A far cry from a mountain stream in Kinmarloch.

Or from his own beloved, vast, briny ocean. He should never have resigned his commission at the end of the wars. Of course, he was already a lost man by then, Elizabeth having married his cousin Norman. But the loss of his ship, his men, his purpose—now he could see he had unthinkingly compounded the wound.

When he should have been busy, he had been idling. When he should have been concerned with the lives of his men, he had been only concerned with himself.

He was a wastrel. The worst kind. Because what he had wasted was himself, his manhood, even as he thought he was proving his manhood by copulating with woman after woman. Seducing them away from their husbands’ beds only to prove the point that all women were faithless, cuckolding whores.

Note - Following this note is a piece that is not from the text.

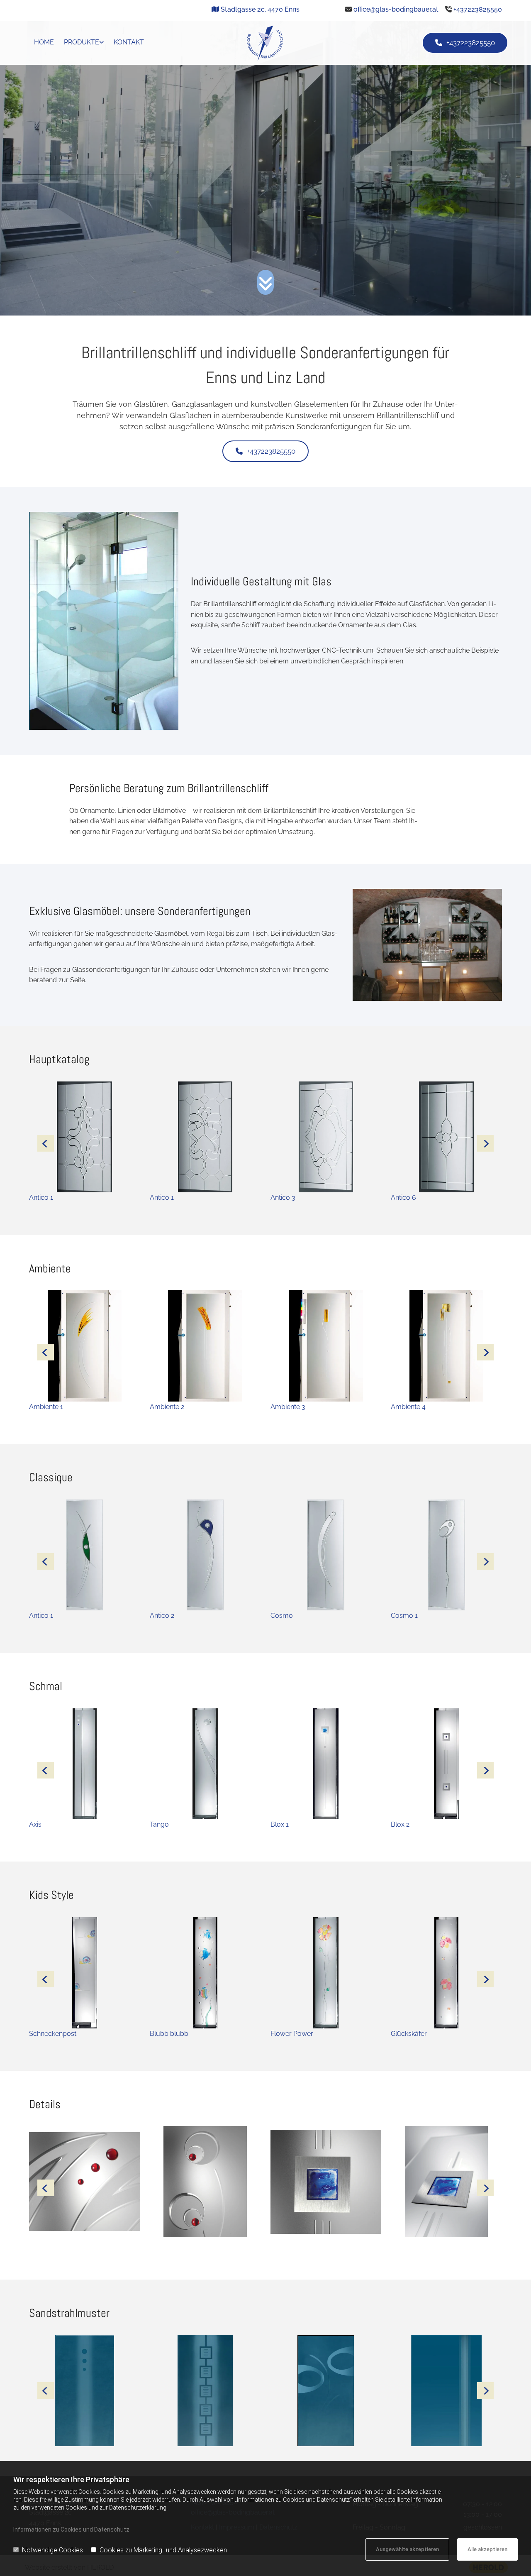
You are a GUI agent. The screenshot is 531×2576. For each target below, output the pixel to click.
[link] (84, 43)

Like his mother. Who, even while his father had still been alive, had surely lain with his future stepfather. And had gone on having lovers even after she had become Lady Pike, until she had died from influenza.

Like Elizabeth, who had bedded his cousin while betrothed to him.

Like Helen, who had not stopped Jack Pike from taking her last night.

It wasn’t the same, he told himself. Helen had made no promises. She wasn’t betraying anyone. She wasn’t engaged to the Duke of Dunmore.

But she wanted to be.

When he returned to Mrs. Allen’s shop, Helen had been fitted out in a sprigged muslin dress, the material a white field with small blue flowers on it, and a matching blue spencer. It was not the right blue—too dark—but it was a vast improvement over the brown.